In Analytic Combinatorics (p.261, Chapter IV, 4ed) by Flajolet and Sedgewick. The authors state that for
$$O(z) = \frac{1}{1-\log \frac{1}{1-z}}$$
holds
$$O(z) \sim \frac{-e^{-1}}{z-1+e^{-1}}$$
and therefore
$$[z^n]O(z) \sim \frac{e^{-1}}{(1-e^{-1})^{n+1}}.$$
However, I do not understand this at all. Could you please explain this to me?
It is easy to observe that $z_0 = 1 - e^{-1}$ is a pole of $O(z)$ (Substitute $z_0$ into $O(z)$ results $O(z_0) = \frac{1}{0}$.)

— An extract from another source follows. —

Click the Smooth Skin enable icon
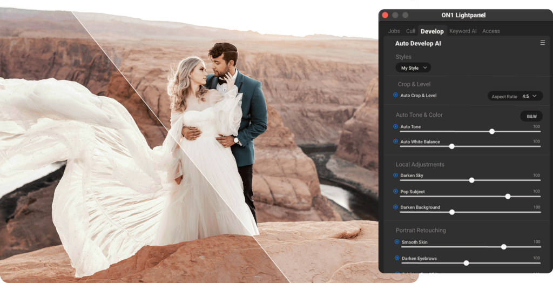Viewport: 553px width, 283px height. click(397, 242)
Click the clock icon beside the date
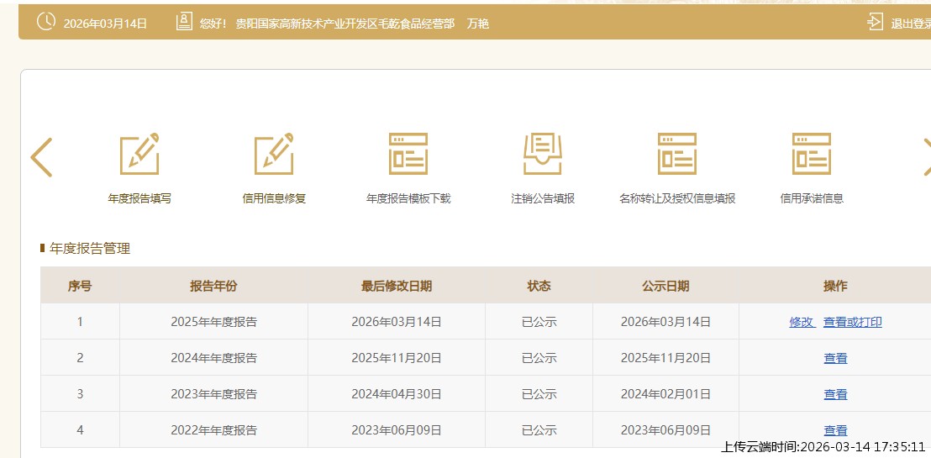The image size is (931, 458). tap(47, 23)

And $O(z)$ can be expressed as $O(z) = \frac{f(z)}{g(z)}$ where $f(z) = 1$ and $g(z) = 1 - \log \frac{1}{1 - z}$. Then,
\begin{align} O(z) &\sim \frac{1}{z - z_0} \cdot \frac{1}{g^{'}(z_0)} \\ &= \frac{e^{-1}}{z - 1 + e^{-1}} \end{align}
where $g^{'}(z) = -\frac{1}{1-z}$. Then, the coefficient is estimated as
\begin{align} [z^n]O(z) \sim -\frac{1}{g^{'}(z_0)} \cdot \frac{1}{z_0^{n+1}} \tag{1} \end{align}
Substitute $z_0$ and $g^{'}(z_0)$ into (1) reaches the desired result.